_EXERCISE TASK_: Repeat the items between the line holding "This screenshot has width=750, height=960." and the line holding "I will coord(238,32).", inclusive, with no changes.

_DATA PROVIDED_:
_ _ _

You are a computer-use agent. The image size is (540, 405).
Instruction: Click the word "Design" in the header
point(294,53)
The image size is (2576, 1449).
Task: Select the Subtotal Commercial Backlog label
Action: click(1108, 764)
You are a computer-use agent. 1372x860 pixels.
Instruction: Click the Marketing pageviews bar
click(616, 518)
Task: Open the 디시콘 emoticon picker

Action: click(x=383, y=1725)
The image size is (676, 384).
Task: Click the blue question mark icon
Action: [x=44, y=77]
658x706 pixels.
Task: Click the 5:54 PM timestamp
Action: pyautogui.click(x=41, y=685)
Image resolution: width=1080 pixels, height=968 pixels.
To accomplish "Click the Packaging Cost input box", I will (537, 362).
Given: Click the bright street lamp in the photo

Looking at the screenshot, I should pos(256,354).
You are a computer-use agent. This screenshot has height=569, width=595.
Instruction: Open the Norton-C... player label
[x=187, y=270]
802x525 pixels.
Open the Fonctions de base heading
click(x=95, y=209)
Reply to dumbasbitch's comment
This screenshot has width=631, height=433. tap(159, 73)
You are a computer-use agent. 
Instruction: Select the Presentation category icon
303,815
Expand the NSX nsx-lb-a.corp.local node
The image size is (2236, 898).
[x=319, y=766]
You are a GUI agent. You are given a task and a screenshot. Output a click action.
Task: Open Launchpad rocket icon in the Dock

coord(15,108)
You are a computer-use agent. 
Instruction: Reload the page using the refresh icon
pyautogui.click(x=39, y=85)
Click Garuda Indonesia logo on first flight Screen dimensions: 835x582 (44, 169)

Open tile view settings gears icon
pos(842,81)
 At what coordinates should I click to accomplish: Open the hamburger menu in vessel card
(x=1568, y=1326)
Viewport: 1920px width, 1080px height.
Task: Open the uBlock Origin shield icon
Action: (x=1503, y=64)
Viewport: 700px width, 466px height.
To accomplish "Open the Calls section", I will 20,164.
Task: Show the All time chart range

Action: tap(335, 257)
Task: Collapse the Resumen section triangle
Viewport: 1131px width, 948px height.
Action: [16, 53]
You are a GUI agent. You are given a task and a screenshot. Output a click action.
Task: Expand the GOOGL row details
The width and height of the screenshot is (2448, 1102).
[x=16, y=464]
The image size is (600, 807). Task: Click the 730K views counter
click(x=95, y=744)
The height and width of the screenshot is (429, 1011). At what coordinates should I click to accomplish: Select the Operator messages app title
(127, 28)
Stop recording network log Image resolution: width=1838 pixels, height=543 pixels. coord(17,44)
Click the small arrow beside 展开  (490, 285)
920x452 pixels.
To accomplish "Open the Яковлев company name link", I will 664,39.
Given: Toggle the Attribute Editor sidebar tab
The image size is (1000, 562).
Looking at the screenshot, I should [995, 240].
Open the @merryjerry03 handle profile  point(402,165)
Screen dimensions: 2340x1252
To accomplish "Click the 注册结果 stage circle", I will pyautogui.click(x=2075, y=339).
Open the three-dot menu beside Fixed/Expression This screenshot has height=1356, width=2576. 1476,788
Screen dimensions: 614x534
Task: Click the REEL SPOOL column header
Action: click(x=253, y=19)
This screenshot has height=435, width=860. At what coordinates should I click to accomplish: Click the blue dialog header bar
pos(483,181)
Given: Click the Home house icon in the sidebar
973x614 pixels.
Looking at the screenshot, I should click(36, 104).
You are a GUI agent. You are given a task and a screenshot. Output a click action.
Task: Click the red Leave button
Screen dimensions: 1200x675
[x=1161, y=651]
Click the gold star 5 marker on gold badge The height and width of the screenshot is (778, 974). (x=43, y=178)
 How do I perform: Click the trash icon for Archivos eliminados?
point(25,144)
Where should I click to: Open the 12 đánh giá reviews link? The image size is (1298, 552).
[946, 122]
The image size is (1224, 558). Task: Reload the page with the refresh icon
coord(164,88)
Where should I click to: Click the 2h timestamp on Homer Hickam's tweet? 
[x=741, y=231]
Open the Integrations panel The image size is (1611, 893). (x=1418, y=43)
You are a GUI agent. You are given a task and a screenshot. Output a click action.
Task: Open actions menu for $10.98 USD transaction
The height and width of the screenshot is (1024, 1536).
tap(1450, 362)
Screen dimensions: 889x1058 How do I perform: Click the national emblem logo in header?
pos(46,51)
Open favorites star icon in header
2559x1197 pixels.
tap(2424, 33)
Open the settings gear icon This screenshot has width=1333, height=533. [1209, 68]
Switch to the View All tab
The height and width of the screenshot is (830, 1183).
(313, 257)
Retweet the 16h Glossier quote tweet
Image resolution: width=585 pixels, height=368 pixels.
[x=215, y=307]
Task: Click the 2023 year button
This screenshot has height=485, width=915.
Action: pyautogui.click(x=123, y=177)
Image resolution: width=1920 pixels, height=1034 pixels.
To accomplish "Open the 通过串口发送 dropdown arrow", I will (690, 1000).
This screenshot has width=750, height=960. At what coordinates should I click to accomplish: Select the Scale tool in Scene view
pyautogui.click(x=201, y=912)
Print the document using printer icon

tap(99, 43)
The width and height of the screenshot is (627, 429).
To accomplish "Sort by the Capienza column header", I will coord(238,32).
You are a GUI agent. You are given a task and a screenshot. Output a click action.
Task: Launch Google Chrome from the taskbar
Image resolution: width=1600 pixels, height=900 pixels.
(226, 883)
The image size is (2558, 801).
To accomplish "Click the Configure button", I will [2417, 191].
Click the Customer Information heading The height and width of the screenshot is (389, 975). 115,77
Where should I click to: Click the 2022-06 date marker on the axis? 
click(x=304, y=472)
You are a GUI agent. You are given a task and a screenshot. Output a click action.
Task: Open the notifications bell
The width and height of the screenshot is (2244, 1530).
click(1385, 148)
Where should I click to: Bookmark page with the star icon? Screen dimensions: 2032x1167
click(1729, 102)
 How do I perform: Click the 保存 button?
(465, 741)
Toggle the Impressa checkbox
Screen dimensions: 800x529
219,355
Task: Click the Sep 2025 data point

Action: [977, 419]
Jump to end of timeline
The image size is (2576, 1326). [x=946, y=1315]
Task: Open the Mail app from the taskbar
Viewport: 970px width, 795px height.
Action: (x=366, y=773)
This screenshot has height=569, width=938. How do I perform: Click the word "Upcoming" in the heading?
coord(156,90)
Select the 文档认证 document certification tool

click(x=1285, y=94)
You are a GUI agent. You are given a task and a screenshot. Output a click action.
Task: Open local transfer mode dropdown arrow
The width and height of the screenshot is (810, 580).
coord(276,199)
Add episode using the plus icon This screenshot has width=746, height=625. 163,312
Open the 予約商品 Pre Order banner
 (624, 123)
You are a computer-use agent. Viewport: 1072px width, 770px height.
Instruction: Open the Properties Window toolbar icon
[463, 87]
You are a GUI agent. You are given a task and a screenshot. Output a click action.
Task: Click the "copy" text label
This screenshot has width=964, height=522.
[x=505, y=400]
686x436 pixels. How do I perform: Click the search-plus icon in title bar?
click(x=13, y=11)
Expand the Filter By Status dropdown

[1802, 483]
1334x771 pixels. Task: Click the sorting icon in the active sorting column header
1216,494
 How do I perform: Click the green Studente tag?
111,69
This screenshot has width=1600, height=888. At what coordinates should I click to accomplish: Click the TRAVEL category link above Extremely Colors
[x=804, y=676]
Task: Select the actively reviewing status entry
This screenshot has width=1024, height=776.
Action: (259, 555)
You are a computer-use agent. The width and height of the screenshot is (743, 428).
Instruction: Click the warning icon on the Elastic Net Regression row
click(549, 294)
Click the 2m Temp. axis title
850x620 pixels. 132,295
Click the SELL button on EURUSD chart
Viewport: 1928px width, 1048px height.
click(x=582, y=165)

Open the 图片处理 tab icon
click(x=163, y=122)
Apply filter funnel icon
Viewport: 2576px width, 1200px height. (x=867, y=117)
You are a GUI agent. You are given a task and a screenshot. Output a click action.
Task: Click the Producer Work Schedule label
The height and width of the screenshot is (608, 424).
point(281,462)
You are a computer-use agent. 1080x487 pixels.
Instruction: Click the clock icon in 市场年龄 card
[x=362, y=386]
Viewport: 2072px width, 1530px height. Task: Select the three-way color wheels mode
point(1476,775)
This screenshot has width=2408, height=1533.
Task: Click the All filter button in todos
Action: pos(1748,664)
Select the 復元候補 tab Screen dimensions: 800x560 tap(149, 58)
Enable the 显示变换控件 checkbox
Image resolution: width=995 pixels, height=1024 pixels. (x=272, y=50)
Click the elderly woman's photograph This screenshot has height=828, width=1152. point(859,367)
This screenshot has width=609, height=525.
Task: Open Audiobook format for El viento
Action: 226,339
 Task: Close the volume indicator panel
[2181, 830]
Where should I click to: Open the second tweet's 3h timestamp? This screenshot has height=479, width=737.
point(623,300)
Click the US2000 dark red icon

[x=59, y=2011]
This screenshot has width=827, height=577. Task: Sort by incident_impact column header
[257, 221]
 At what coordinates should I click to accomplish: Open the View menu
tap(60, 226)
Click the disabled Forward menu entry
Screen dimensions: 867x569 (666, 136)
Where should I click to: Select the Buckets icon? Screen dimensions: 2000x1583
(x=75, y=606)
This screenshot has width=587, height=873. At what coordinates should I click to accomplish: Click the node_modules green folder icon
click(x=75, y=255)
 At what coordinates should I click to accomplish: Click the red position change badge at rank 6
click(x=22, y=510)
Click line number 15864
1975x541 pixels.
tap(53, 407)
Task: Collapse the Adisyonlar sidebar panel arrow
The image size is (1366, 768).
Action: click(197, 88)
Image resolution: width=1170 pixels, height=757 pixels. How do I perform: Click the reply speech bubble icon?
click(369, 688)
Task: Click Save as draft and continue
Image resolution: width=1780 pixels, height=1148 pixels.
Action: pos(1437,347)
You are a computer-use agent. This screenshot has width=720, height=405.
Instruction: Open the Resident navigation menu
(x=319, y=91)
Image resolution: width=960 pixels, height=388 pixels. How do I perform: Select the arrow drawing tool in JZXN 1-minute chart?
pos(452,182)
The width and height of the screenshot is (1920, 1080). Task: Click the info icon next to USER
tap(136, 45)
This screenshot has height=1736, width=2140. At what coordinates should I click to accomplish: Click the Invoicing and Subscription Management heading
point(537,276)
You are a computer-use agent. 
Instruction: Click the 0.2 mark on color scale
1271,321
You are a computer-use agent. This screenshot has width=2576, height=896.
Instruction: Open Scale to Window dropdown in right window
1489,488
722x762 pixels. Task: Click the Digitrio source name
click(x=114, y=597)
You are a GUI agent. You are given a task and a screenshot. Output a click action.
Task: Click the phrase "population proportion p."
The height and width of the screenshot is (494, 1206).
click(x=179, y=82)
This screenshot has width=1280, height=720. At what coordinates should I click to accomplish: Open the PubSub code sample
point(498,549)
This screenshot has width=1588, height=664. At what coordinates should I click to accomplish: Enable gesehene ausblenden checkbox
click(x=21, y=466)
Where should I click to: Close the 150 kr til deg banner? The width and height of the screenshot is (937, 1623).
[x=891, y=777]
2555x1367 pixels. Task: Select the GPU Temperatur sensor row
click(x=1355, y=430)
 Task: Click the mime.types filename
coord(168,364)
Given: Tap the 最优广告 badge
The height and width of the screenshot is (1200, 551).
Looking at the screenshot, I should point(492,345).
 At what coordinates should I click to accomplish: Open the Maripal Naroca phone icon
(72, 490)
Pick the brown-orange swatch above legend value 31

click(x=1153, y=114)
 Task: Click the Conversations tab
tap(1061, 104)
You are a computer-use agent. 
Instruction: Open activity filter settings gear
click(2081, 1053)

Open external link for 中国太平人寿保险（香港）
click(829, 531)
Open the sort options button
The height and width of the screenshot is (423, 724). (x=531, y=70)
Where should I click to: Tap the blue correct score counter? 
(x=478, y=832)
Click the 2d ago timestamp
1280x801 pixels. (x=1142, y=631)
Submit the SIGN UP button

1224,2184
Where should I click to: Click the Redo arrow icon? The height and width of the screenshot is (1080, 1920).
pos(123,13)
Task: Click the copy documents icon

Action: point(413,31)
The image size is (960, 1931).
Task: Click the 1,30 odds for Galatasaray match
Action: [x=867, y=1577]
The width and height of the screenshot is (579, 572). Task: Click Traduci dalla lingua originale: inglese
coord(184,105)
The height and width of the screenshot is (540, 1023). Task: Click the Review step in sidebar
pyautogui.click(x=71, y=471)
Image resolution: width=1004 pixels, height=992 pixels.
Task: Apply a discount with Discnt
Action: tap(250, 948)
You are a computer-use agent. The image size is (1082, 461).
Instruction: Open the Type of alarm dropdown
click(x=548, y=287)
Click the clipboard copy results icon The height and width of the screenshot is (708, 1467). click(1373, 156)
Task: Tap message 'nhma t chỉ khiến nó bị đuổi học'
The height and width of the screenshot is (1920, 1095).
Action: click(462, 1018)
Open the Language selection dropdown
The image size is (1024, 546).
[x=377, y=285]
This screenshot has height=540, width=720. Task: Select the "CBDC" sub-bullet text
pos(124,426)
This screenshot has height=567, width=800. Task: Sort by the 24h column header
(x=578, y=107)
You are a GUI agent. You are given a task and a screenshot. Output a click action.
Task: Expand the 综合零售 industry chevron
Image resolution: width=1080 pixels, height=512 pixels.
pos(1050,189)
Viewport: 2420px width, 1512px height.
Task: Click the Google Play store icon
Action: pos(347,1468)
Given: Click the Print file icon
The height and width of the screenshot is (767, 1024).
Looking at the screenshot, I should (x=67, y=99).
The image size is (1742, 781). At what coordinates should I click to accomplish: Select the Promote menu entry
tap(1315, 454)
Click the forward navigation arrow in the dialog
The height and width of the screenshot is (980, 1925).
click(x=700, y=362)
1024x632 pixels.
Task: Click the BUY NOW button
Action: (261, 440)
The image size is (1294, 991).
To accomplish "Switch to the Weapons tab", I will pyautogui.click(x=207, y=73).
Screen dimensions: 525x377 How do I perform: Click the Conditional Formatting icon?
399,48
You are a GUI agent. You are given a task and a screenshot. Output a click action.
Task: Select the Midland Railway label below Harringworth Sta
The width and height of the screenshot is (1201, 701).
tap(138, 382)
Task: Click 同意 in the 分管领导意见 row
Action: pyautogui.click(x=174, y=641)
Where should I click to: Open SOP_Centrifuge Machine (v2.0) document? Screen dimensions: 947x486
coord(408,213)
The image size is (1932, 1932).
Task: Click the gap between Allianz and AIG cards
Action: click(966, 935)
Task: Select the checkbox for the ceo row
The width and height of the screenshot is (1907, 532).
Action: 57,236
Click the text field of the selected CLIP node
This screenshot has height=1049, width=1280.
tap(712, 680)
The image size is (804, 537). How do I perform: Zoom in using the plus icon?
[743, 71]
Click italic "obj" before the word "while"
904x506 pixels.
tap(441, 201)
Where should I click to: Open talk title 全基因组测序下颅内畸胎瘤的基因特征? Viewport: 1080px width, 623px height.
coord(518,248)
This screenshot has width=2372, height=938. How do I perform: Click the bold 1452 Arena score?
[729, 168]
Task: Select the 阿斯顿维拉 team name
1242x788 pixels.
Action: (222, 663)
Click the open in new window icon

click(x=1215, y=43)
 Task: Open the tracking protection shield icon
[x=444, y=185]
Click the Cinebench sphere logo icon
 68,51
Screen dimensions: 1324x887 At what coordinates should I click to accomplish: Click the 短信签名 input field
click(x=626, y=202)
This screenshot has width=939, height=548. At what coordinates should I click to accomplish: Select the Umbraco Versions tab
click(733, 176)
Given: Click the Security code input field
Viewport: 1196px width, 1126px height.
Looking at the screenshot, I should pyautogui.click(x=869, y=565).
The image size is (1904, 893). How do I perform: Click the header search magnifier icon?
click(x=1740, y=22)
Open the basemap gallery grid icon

_ _ _

_ANSWER TO THE PROBLEM_:
This screenshot has width=750, height=960. At what coordinates should I click to accomplish: Select the Scale tool in Scene view
pyautogui.click(x=201, y=912)
Print the document using printer icon

tap(99, 43)
The width and height of the screenshot is (627, 429).
To accomplish "Sort by the Capienza column header", I will coord(238,32).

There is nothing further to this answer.